## [EXERCISE]
Look through the entries below and return all lines including the word "Start".

(Dataset entries)
______________________________
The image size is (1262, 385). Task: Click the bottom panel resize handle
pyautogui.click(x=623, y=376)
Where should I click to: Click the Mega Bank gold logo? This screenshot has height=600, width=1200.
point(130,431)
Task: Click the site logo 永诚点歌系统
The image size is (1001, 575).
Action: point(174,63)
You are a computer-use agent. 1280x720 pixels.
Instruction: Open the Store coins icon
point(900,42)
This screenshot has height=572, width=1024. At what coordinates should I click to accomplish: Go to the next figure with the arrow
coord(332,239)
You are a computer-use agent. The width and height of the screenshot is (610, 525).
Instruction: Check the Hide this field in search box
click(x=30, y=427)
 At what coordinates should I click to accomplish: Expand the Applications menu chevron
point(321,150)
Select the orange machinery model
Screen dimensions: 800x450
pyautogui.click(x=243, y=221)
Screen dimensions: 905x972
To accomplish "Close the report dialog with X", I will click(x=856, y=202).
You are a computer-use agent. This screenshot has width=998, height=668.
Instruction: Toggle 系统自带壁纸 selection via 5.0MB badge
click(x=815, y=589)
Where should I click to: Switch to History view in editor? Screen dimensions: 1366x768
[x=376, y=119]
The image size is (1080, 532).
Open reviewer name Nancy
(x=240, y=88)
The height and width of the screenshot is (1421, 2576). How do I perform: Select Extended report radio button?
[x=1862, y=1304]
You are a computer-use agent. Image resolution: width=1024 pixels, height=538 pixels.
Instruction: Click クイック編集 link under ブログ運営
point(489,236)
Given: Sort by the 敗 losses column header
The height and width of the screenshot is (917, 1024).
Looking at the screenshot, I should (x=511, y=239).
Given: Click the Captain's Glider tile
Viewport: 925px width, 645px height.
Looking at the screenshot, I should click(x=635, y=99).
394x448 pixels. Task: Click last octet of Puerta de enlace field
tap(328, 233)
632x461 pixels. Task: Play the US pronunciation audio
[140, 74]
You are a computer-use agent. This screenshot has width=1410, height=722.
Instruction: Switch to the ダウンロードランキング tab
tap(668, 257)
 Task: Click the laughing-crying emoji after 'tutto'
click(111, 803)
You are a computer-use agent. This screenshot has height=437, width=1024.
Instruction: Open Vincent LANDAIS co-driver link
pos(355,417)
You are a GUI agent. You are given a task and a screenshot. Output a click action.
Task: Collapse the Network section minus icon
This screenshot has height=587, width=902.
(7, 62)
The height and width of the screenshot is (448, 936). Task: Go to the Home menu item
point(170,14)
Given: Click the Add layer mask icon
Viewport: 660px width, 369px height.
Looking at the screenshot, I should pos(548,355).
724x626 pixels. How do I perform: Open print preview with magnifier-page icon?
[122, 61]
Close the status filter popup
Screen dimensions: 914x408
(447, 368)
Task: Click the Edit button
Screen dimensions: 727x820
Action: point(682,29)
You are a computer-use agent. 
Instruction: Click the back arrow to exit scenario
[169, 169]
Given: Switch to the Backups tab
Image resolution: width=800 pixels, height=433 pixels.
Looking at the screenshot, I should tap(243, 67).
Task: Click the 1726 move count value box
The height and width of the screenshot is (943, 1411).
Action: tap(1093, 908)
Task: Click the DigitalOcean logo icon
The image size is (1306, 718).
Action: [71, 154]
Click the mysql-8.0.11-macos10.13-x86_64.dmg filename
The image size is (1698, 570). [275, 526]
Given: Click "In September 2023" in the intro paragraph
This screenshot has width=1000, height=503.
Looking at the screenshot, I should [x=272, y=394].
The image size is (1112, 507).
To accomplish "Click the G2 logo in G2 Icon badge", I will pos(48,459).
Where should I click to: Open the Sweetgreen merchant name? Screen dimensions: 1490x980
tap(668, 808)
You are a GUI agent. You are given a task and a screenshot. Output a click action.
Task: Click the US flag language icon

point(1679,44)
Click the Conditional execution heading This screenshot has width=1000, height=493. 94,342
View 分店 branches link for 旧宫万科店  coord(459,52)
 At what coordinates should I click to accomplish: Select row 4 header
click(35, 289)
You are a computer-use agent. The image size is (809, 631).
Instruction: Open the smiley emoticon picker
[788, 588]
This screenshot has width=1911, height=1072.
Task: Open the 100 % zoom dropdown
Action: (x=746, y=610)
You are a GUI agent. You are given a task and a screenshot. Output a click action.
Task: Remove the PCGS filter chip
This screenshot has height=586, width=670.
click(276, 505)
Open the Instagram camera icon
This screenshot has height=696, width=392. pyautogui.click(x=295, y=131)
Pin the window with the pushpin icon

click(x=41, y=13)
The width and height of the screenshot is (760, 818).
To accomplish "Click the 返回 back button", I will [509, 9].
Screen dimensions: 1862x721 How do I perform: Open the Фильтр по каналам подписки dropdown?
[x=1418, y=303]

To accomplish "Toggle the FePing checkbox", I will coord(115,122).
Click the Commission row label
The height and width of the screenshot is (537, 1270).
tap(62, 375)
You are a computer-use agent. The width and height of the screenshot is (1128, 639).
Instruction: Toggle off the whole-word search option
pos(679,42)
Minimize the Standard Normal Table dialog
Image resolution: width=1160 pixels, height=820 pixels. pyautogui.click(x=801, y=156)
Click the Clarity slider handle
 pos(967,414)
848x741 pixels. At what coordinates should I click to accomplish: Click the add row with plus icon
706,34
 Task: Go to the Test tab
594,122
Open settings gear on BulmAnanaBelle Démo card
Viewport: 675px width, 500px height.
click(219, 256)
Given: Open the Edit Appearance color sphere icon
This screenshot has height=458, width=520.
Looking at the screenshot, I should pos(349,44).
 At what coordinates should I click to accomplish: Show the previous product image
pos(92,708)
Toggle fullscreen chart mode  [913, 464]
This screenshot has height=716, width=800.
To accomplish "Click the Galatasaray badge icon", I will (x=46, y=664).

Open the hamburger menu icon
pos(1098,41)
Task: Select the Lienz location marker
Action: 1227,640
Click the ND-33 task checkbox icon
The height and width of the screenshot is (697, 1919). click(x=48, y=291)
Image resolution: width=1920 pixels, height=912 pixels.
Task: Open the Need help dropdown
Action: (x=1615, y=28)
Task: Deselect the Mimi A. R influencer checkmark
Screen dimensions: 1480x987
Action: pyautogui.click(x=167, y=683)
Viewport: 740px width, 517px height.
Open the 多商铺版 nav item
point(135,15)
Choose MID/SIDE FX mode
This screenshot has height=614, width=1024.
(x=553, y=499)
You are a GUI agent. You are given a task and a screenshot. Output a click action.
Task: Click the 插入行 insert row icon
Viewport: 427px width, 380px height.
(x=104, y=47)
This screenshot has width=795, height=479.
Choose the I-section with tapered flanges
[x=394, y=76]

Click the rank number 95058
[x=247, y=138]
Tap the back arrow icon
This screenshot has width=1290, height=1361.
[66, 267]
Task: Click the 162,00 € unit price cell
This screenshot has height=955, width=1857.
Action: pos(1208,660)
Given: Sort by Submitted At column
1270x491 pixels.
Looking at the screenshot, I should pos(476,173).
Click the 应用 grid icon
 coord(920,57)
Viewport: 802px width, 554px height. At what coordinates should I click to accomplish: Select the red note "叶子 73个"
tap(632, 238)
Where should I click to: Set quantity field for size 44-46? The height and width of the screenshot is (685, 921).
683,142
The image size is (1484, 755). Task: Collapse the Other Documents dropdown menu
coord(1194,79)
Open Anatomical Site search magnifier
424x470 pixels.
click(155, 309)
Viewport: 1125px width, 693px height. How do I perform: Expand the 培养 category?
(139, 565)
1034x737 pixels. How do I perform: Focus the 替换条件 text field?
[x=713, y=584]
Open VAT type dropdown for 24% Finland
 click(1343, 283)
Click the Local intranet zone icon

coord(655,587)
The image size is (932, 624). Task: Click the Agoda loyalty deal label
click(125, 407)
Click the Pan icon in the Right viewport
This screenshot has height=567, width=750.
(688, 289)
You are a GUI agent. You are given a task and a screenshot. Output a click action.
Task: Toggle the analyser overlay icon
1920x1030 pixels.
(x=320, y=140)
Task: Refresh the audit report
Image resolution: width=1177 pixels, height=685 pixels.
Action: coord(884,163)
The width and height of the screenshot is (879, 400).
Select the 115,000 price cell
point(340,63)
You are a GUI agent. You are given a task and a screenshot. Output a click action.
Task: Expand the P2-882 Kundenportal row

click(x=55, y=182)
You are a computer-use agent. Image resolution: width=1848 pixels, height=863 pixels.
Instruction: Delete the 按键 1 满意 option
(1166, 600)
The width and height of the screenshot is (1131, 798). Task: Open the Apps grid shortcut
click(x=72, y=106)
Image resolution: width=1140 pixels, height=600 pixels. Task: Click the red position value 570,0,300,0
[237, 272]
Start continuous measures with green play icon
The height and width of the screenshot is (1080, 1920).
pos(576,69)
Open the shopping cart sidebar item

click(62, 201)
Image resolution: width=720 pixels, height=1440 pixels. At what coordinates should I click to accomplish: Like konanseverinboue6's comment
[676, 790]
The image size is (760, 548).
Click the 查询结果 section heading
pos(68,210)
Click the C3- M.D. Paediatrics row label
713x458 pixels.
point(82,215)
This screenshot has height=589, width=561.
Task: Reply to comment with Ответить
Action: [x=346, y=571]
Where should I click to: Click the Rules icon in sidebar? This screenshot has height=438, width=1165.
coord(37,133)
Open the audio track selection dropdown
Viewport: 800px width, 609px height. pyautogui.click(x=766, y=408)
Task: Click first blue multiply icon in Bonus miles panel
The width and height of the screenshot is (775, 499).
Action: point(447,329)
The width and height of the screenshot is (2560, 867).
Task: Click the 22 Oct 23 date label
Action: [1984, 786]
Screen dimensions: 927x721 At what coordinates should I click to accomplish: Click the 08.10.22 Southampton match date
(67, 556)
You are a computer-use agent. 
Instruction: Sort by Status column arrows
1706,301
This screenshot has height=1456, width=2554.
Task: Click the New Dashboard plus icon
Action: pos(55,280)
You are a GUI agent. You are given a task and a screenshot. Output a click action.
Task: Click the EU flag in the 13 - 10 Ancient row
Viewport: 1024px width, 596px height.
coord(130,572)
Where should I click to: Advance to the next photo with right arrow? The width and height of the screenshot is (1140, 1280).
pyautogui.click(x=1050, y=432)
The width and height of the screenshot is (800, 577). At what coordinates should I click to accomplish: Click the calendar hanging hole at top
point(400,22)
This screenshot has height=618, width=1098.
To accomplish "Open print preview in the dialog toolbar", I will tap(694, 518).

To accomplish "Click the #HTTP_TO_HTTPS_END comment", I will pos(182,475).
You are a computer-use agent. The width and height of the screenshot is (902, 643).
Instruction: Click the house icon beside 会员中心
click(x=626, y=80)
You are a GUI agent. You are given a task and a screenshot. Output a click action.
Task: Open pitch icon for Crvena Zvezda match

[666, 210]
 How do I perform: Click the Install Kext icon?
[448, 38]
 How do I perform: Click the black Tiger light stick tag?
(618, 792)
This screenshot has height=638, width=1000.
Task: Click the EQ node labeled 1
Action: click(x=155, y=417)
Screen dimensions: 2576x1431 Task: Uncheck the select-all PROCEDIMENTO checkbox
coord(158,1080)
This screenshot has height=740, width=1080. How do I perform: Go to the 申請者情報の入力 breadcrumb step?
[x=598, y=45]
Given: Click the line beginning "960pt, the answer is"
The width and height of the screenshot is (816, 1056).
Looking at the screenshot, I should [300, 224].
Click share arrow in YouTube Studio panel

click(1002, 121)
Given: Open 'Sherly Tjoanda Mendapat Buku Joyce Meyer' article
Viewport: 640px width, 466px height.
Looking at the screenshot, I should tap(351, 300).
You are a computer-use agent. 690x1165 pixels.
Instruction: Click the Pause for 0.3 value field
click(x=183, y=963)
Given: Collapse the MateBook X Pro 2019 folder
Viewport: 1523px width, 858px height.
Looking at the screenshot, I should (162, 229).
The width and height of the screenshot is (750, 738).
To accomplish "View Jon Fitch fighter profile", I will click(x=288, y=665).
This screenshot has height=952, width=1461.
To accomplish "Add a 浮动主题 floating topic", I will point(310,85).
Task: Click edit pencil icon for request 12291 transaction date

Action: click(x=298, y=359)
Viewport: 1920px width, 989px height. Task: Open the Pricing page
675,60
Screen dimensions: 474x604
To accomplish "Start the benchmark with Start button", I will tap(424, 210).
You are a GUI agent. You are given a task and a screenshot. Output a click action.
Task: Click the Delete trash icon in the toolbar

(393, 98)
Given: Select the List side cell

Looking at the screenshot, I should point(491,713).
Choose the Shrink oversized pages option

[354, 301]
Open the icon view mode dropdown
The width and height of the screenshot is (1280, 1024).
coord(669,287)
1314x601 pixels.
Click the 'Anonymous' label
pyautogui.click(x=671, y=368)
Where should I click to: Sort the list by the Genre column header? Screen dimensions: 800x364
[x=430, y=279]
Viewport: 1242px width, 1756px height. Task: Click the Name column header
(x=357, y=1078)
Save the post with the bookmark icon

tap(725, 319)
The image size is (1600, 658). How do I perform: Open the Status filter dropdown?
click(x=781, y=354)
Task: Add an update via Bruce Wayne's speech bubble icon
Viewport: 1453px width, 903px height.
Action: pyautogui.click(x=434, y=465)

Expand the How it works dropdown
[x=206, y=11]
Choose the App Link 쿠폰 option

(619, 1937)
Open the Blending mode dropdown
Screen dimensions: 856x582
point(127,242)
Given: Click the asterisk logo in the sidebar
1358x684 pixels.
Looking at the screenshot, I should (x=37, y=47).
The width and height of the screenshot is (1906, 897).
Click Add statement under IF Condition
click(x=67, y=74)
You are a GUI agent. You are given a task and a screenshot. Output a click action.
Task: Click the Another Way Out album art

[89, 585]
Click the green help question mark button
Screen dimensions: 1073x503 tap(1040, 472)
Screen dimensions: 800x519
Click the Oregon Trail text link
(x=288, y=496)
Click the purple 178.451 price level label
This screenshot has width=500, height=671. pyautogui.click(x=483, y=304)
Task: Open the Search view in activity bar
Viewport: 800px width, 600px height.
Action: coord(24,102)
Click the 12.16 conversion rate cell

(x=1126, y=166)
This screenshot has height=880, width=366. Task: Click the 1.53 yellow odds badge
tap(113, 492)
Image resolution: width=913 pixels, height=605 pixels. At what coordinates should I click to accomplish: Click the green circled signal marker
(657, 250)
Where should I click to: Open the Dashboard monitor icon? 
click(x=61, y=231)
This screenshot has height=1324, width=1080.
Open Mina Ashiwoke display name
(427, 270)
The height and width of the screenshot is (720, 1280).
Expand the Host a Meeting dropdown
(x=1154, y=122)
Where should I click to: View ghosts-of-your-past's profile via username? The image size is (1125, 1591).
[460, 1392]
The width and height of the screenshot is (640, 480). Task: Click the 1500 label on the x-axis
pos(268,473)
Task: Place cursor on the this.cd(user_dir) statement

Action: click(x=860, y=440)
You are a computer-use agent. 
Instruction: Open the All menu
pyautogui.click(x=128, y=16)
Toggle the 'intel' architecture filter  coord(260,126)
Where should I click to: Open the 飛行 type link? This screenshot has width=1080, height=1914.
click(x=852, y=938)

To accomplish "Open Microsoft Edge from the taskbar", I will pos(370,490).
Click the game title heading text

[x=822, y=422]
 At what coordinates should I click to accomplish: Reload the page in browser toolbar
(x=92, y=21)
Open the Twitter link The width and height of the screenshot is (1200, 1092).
______________________________
## [EXERCISE RESULT]
Start continuous measures with green play icon
To accomplish "Start the benchmark with Start button", I will tap(424, 210).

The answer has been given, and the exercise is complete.